Hi everyone! It’s been a while since I have posted, but I’ve been busy up at UConn So far, college is much different from high school, but in a good way. The most noticeable change is the sheer number of students. UConn’s undergraduate student body is composed of about 17,000 students; Westbrook, my hometown has less than 10,000 residents, and my high school only has 300 kids. Despite this drastic change, I am fitting in well and have met many new people. The atmosphere is also much different, as one would expect. I feel much more independent and in control of my own life, which I love.
Fortunately, the GF food situation is amazing here at UConn. I expected gluten-free eating choices in college to be repetitive and not too great. They have been just the opposite, in fact. All foods are labeled with nutrition cards; at the bottom of the card, there is a line of text that lists the common allergens present in the food. If I see “wheat” or “gluten” listed, I simply don’t eat the food provided. Following this method, I have not felt “gluten-sickness” (as I like to call it) since I’ve been here. The variety of gluten-free foods available is also impressive. For the most part, the meals I consume are regular foods available to other students – they just happen to be gluten-free. There is generally no separate part of the cafeteria with GF meal foods. This prevents students from standing out for being GF eaters, although this has never really bothered me.

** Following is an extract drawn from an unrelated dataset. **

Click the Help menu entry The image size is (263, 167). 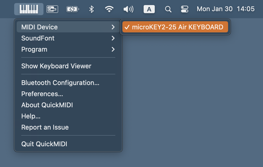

In addition to the cooked foods, the dining halls also have frozen gluten-free bread products (and a dedicated GF toaster) that I can access on my own terms if I want a sandwich, bagel, or toast. If in the mood for pizza, the dining hall gave me a number I can call within a half hour to request a customizable freshly baked GF pizza. They will also cook GF pasta with a request. I’ve been to all eight dining halls on campus and have always had something to eat.
Other methods are also employed to assist students with Celiac disease or gluten-intolerance in picking safe food choices. For example, all dining halls have coolers with different tubs of ice cream. The labels on the ice cream usually list the allergens, or there is an easily accessible book of nutrition information (including allergens) available. The ice cream scoops sit in a water bath, which helps to eliminate cross-contamination from other ice creams, cones, etc. UConn even provides GF students with a list of gluten-free foods available at the retail dining locations in the Student Union area. This combination of factors has made the transition from home-cooked meals to UConn’s cafeteria pretty effortless (although, of course, my mom’s food is always better.)
All in all, I would strongly recommend UConn to any GF students considering it. I guarantee if you come here, you will have no problem finding good food to eat, and will not stand out. I’ve already met a few kids on a gluten-free diet. UConn is very GF friendly!